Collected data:
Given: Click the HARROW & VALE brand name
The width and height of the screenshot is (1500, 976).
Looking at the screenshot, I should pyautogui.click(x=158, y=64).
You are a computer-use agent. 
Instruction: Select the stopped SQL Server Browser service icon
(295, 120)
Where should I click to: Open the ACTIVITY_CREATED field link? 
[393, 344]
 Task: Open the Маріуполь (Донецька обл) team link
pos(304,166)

...

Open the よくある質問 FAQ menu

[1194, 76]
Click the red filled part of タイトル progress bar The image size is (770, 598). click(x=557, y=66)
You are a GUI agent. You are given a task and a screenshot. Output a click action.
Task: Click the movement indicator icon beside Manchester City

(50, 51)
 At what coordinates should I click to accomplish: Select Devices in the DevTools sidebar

§ **Task prompt**
Among the lines above, which ones include the word "agent"? Copy them.

§ **Written solution**
You are a computer-use agent. 
You are a GUI agent. You are given a task and a screenshot. Output a click action.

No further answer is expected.